Have just moved into new house which has been completely refurbished by previous owners but not 100% finished.
There is a phone cable protruding from the sitting room wall with no socket attached.
Eircom have confirmed that the line has been activated so I bought a socket as below and connected up as per diagram included.
http://radionics.rs-online.com/web/search/searchBrowseAction.html?method=getProduct&R=2235191

No dial tone.... Eircom have since told me that the master socket is not available to buy and only Eircom can install which can take up to 10 working days!
For me that means 10 working days without TV, I can live without the phone but SKY will not install without the phone line.
Can anybody advise if the master socket is available and if the one I purchased above is only an extension socket.
Also can I get someone (electrician) to install a master socket or must I wait for Eircom???

Thanks


----------



## Towger (28 Jan 2009)

You don't _need_ a master socket, unless you happen to live in the uk.
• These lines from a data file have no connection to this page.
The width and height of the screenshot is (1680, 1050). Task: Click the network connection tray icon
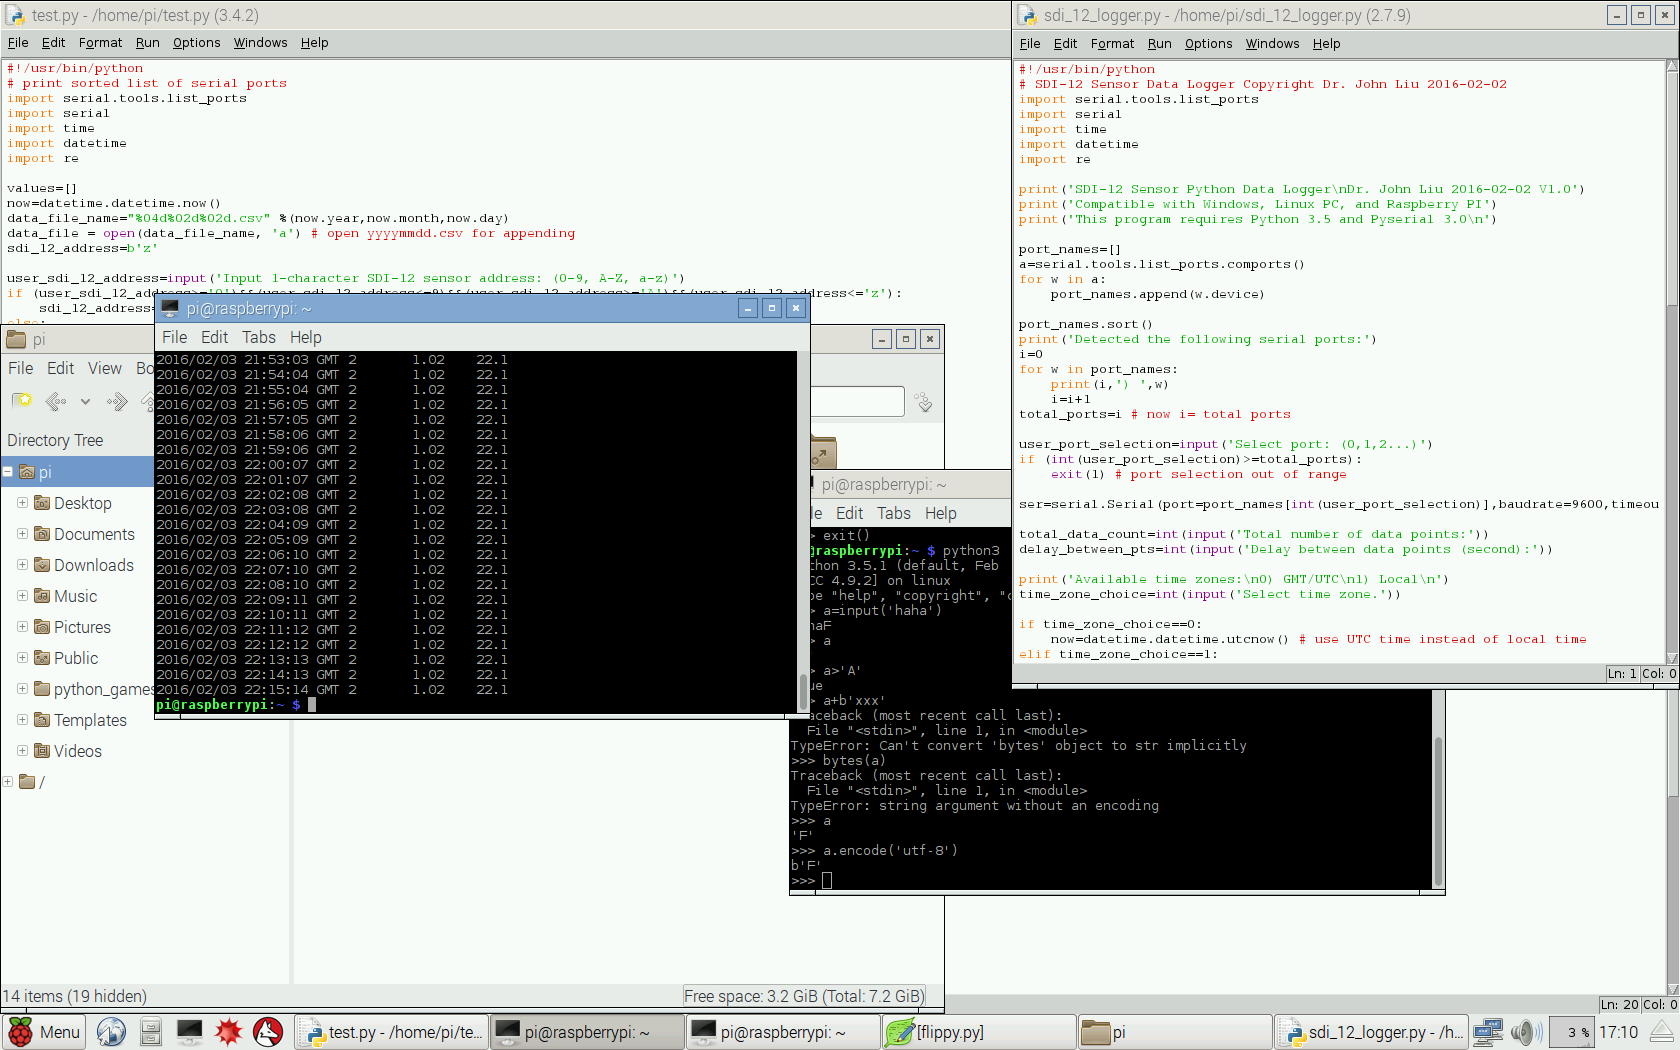[x=1488, y=1032]
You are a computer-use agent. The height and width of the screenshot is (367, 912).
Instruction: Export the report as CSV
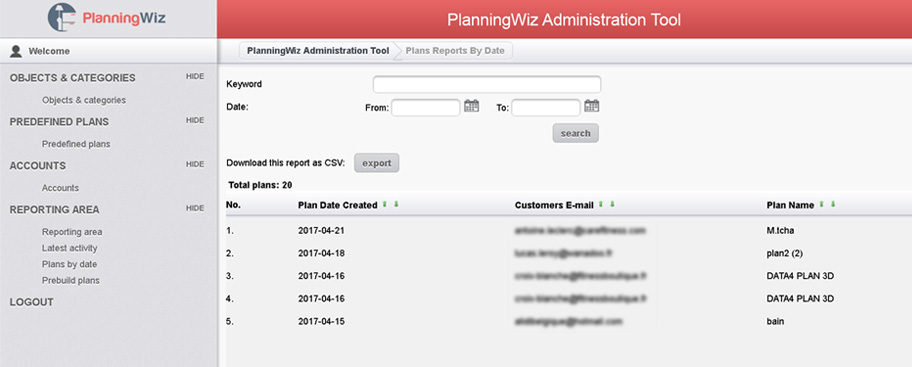pos(376,163)
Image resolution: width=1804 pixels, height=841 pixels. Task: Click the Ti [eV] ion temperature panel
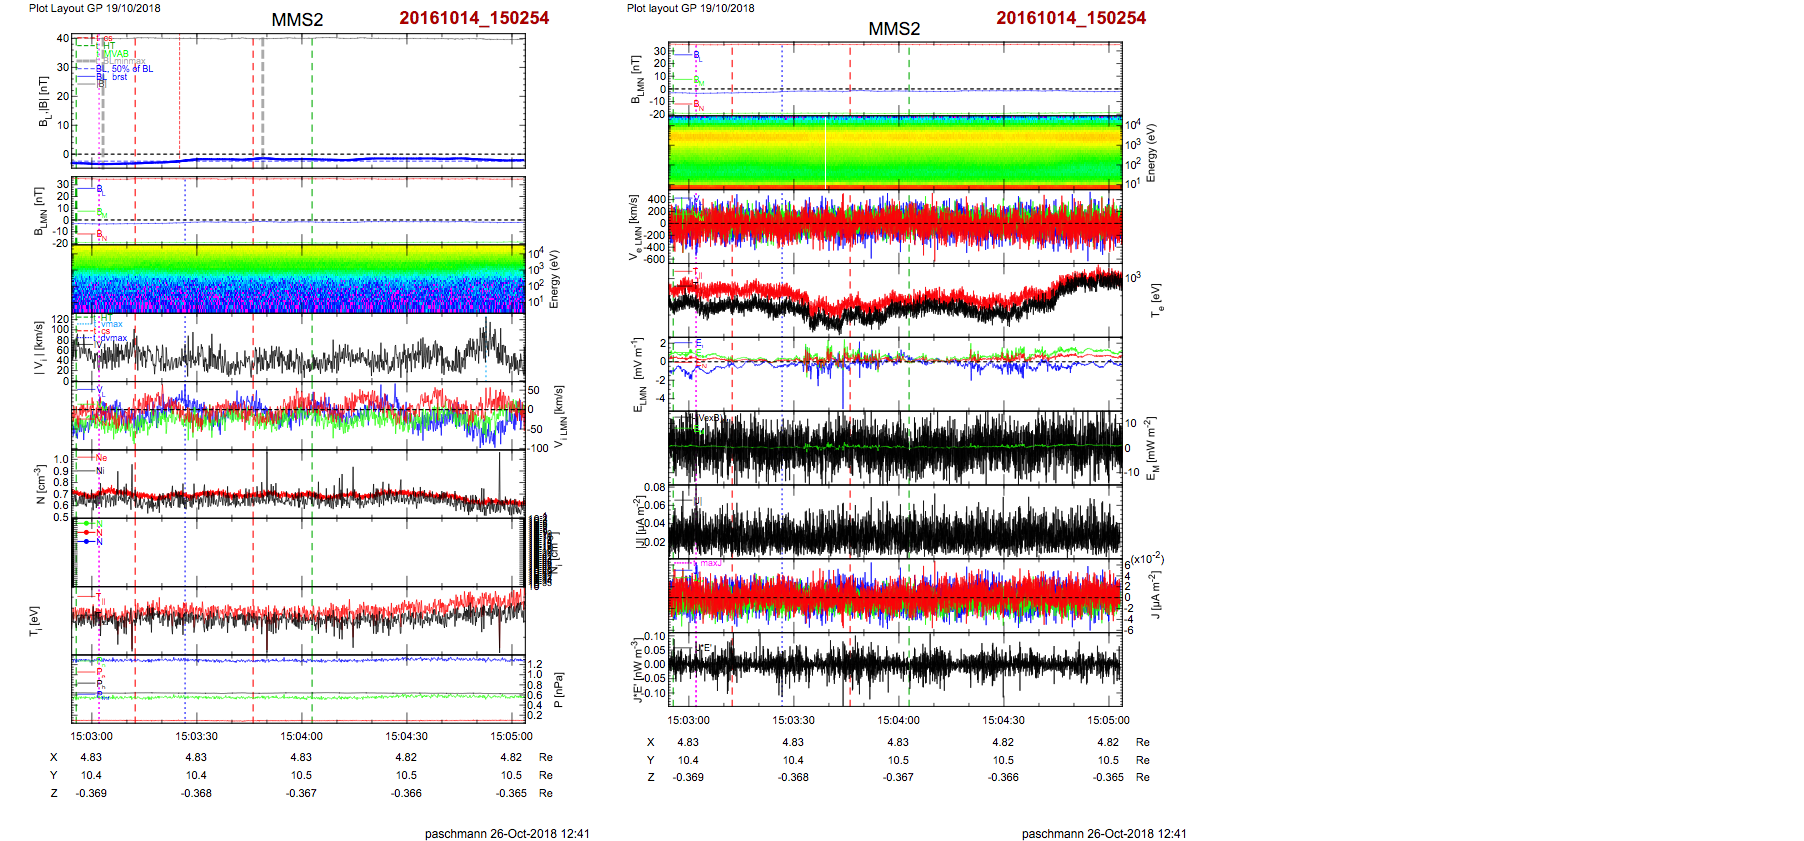tap(298, 620)
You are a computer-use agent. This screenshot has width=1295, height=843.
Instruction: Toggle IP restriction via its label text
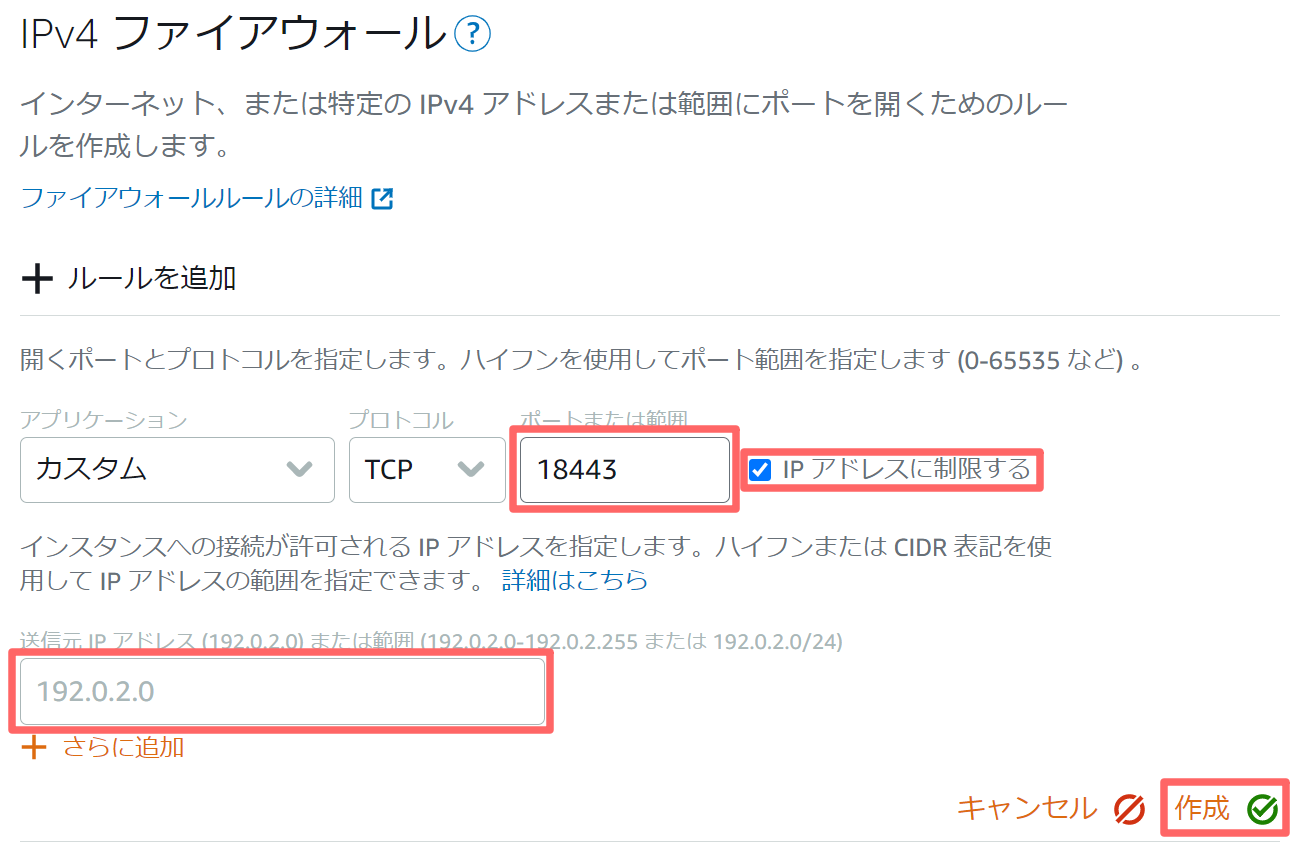coord(905,469)
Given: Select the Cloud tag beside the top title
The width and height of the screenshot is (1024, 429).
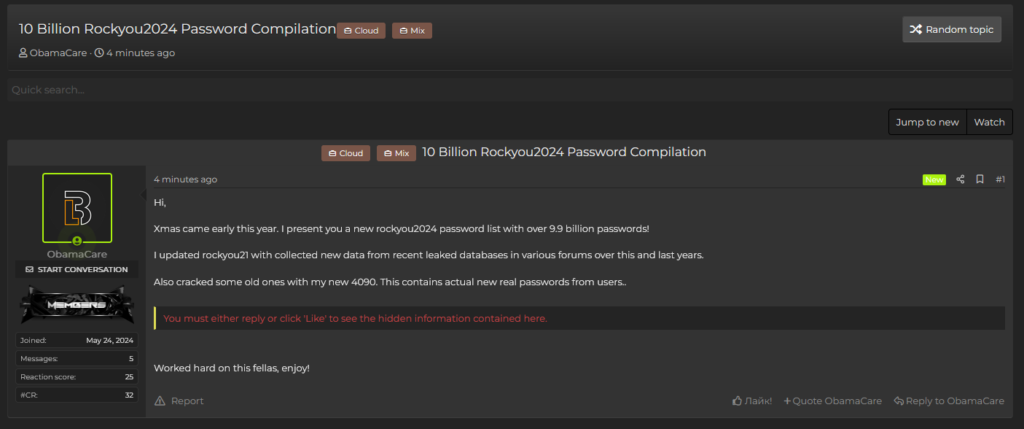Looking at the screenshot, I should coord(361,31).
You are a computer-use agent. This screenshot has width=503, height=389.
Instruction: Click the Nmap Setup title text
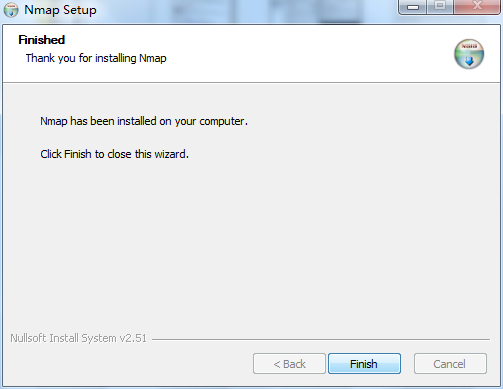tap(60, 10)
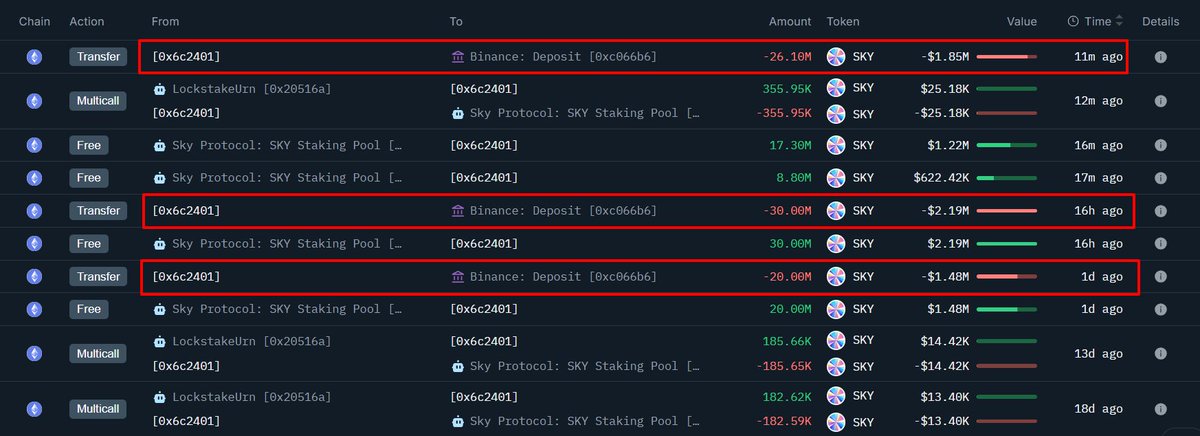Image resolution: width=1200 pixels, height=436 pixels.
Task: Open LockstakeUrn [0x20516a] link in 12m ago row
Action: click(x=251, y=89)
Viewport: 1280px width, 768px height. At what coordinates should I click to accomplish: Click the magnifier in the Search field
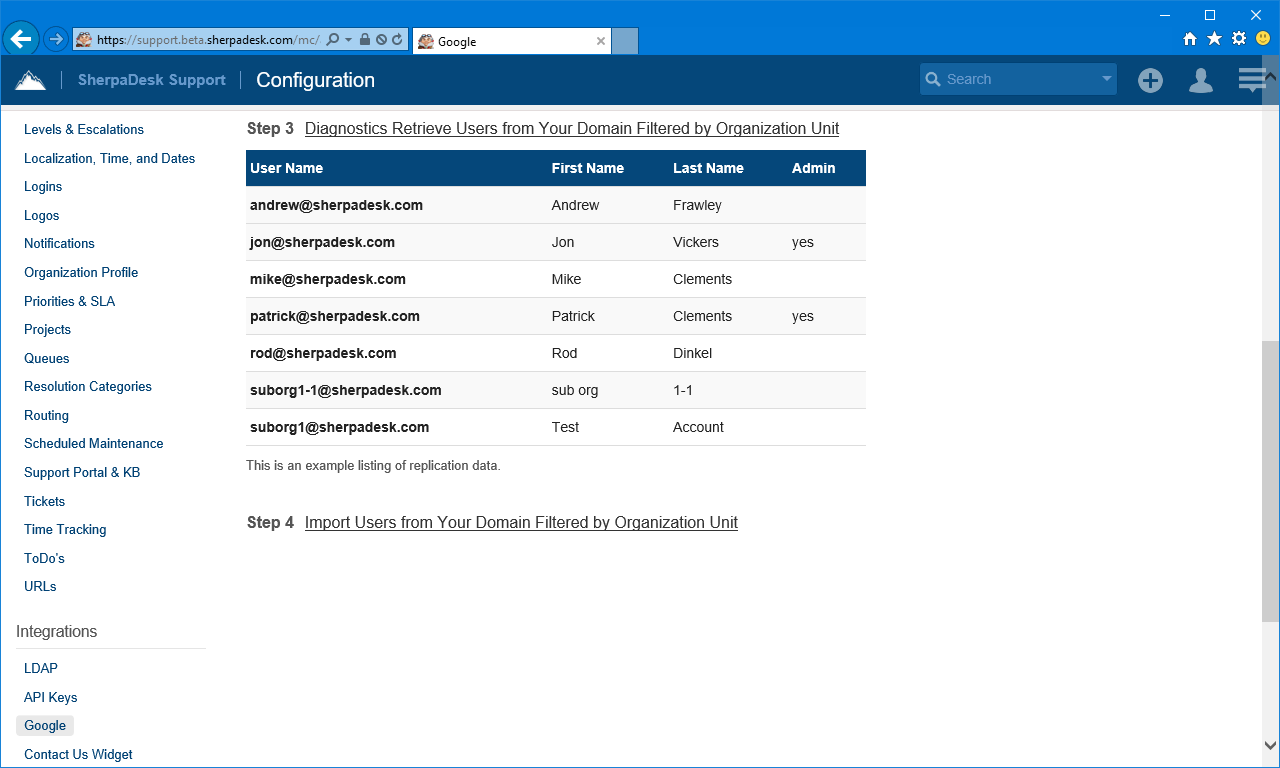(x=934, y=78)
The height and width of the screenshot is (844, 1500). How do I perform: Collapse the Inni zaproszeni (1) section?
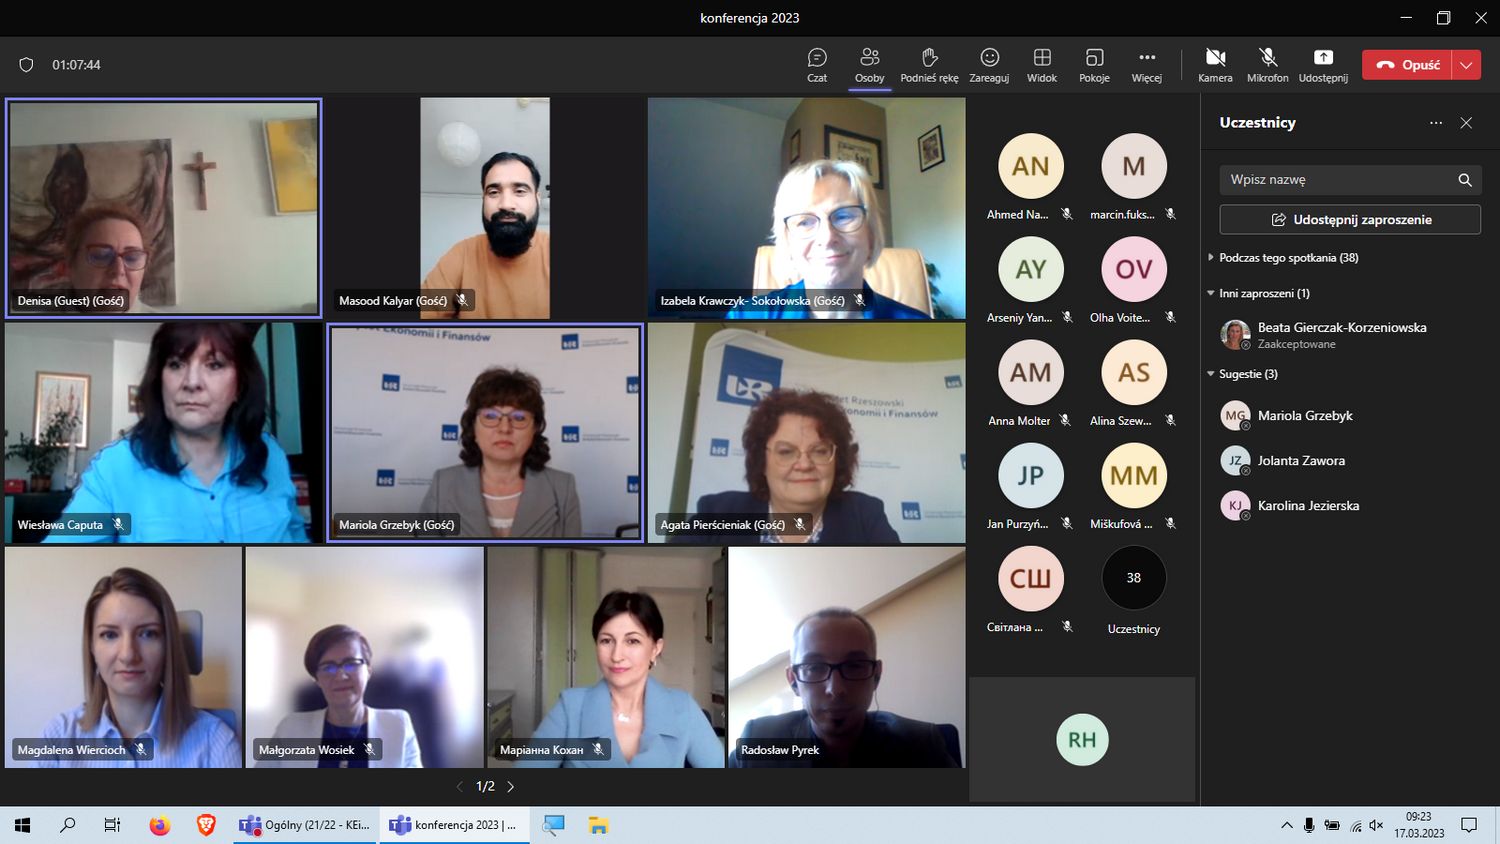pyautogui.click(x=1264, y=294)
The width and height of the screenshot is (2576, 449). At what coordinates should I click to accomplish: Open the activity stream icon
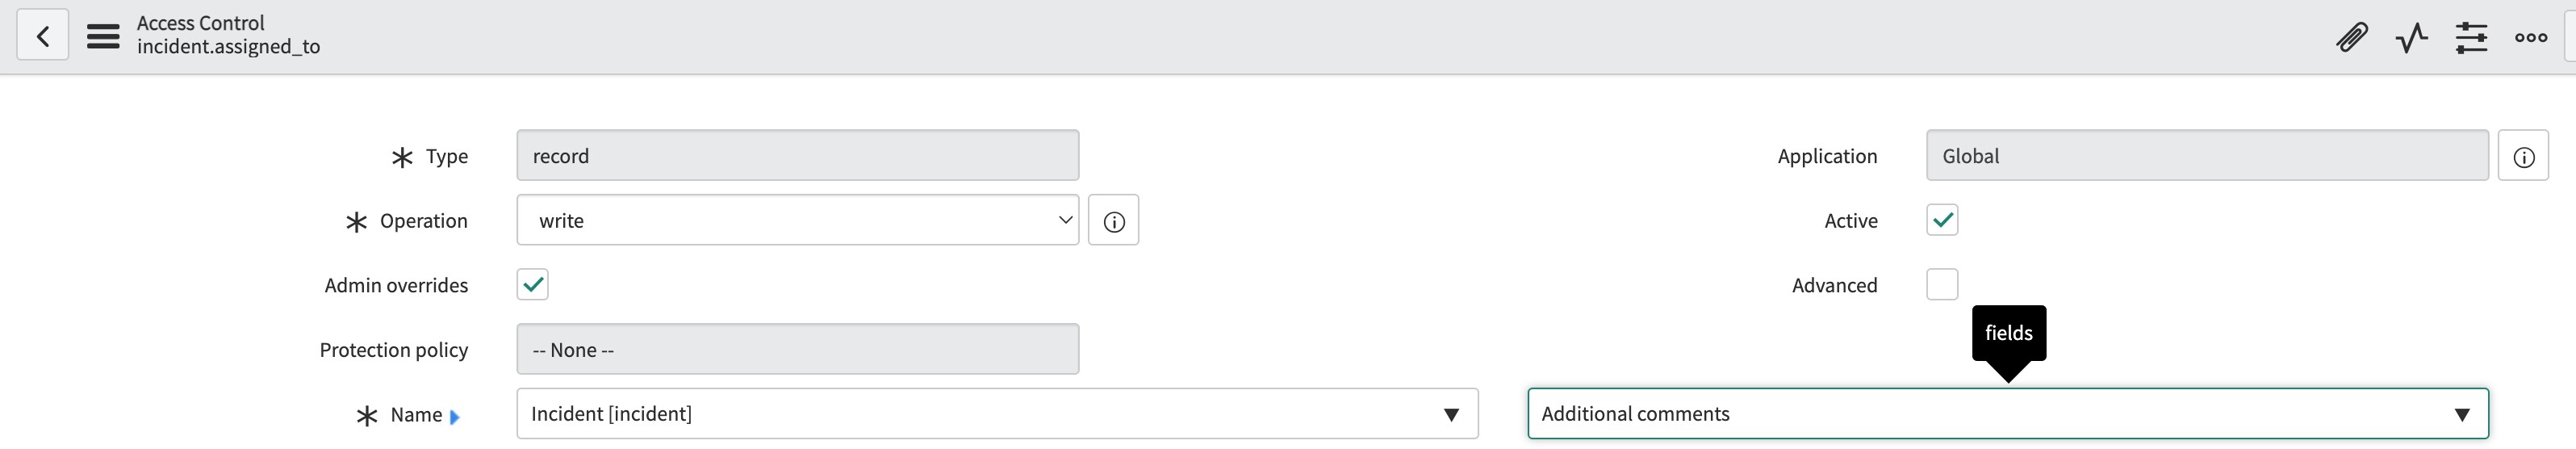pos(2411,37)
Buy a cheap RJ11 socket in Dunnes ete and sick on the wires. Connect the two inner pins (Red and Green) to the wire, forget about any others. You need to trace the phone wires going into the house, chances are they end in the hall and may not be connected to the other end of your wire in the sitting room.


----------



## JMR (28 Jan 2009)

Towger said:


> You don't _need_ a master socket, unless you happen to live in the uk. Buy a cheap RJ11 socket in Dunnes ete and sick on the wires. Connect the two inner pins (Red and Green) to the wire, forget about any others. You need to trace the phone wires going into the house, chances are they end in the hall and may not be connected to the other end of your wire in the sitting room.


 
Thanks for the reply, I have 2 cables each with 8 cores (4 pairs) coming out of the wall.
The socket I bought has a plastic insertion tool which you push the cores into. This is colour coded with 6 colours so I connected 6 cores of one of the cables and left the other one alone.
Not sure what you mean by the 2 inner pins and I dont have any solid colour cores (red and green) they are all striped.....
Make any sense????


----------